One source of complication is that most studies have examined the timing of the conditioned eyelid movement by averaging trajectories over many trials (Levey and Martin, 1968; Mauk and Ruiz, 1992; Domingo et al., 1997; Freeman et al., 2003; Koekkoek et al., 2003), masking the fact that individual blinks are not smooth. As documented by work in a variety of animal species, including human (Marquis and Porter, 1939), rabbit (Gruart et al., 2000), cat (Domingo et al., 1997), ferret (Ivarsson and Svensson, 2000), guinea pig (Gruart et al., 2000), rat (Gruart et al., 2000), and mouse (Koekkoek et al., 2002), conditioned eyelid movements display prominent oscillations, accelerating and decelerating in brief bursts which can be detected in the electromyographic (EMG) activity of the orbicularis oculi muscle (Gruart et al., 1995, 2000; Trigo et al., 1999; Ivarsson and Svensson, 2000). In theory, adaptive timing could be achieved by modulating the amplitude, rate, and/or number of these bursts, in ways that could make the movement timescale-invariant or not. Which control strategy is actually implemented by the brain is not known.
In this study we characterize the kinematics of the conditioned eyelid response in mice trained to different ISIs. Our results demonstrate that the conditioned eyelid movement consists of two phases: an initial acceleration phase from movement onset to maximum eyelid speed that is highly stereotyped and has the same duration regardless of ISI, and a subsequent deceleration phase from maximum eyelid speed to the moment of maximum eyelid closure, whose duration is adjusted and is proportional to the ISI. The resulting conditioned eyelid trajectory is not timescale-invariant, but nonetheless it achieves maximum eyelid closure around the time of the particular interval used during training.
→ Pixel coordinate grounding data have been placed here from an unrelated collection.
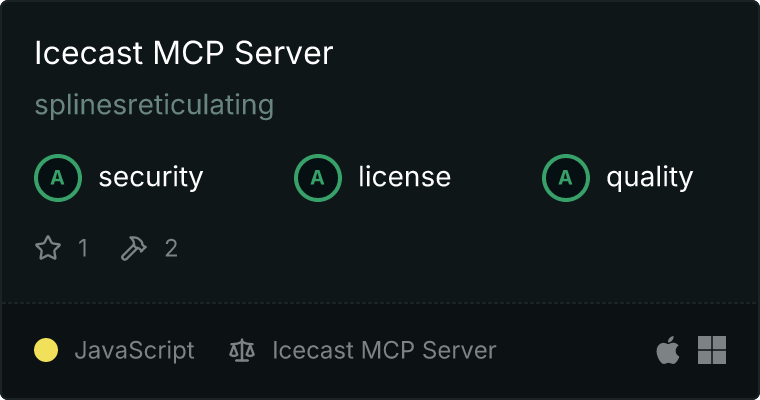
Task: Click the star icon
Action: [48, 248]
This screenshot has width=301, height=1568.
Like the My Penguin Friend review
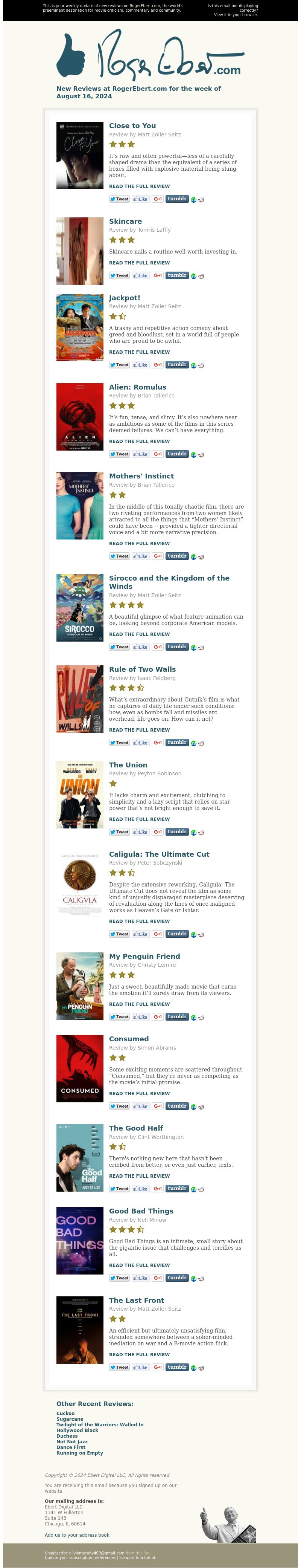pos(140,1017)
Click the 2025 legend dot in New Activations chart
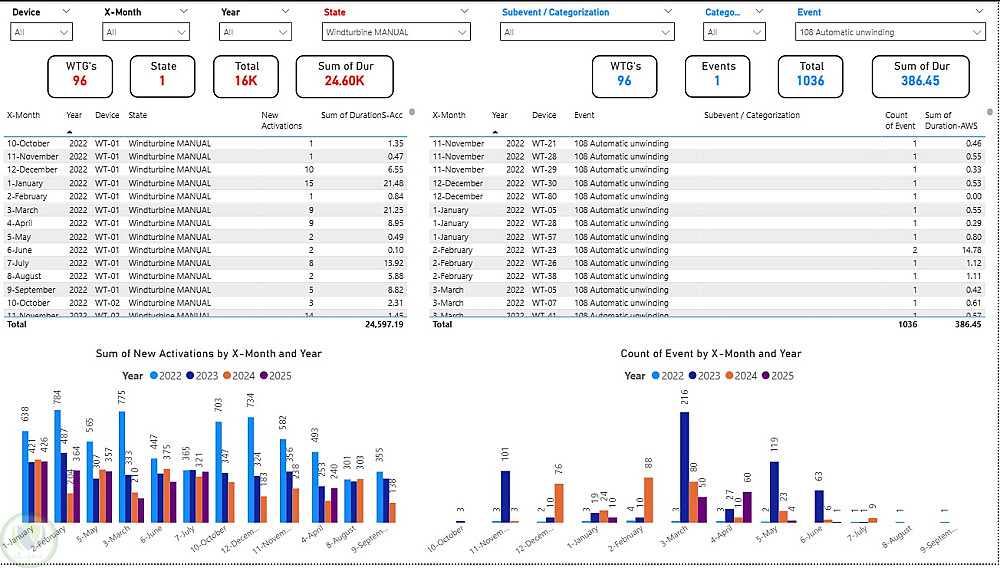 coord(265,376)
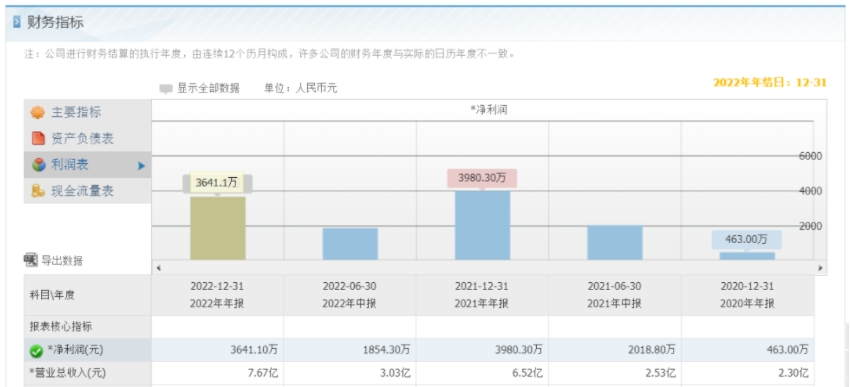Click the 导出数据 export icon
The height and width of the screenshot is (387, 850).
coord(30,260)
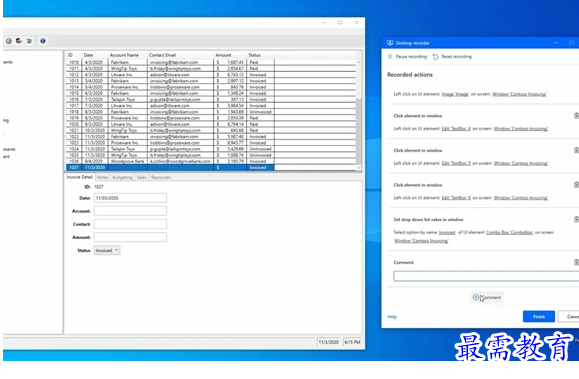Delete the Comment action with trash icon
Viewport: 579px width, 379px height.
(576, 262)
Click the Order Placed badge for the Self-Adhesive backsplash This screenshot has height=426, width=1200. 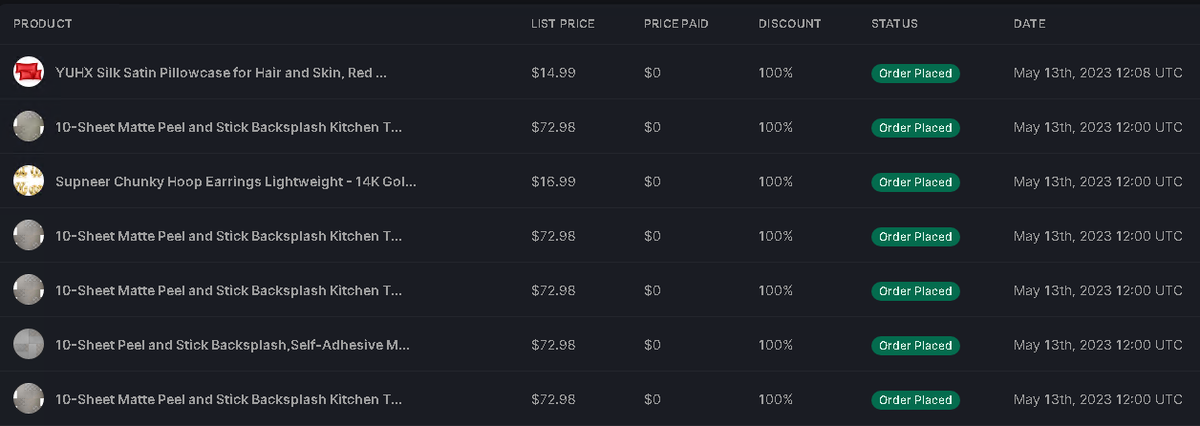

Single-trial analyses reveal that these adjustments to the timing of the conditioned eyelid response are made by neural mechanisms that modulate the amplitude of the underlying bursts of movement, but not the frequency at which they occur.
Results
Although there have been sporadic accounts of adaptive timing during eyelid conditioning in mice (Koekkoek et al., 2003; Van Der Giessen et al., 2008; Boele et al., 2010), no systematic study of the eyelid trajectories has been carried out. Thus, we begin by characterizing in full detail the kinematic properties of the conditioned eyelid response in mice trained at different ISIs. Light was used as the CS because it did not cause startle-responses, unlike the more commonly used auditory tone CS (Boele et al., 2010). In all our experiments the light stimulus was visible by the two eyes, the puff was delivered to the left eye, and conditioned responses were measured exclusively by examining the left eye. To allow for unbiased comparisons across different ISI conditions, analysis was performed on test sessions that began after asymptotic performance had been achieved, and by examining conditioned eyelid responses only on CS-alone trials in which no air-puff is delivered (see Materials and Methods). As shown in Table 1, mice trained with 175 or 250 ms intervals showed high-levels of conditioning and generated conditioned eyelid responses reliably, while performance for mice trained with 325 or 400 ms intervals exhibited greater variance.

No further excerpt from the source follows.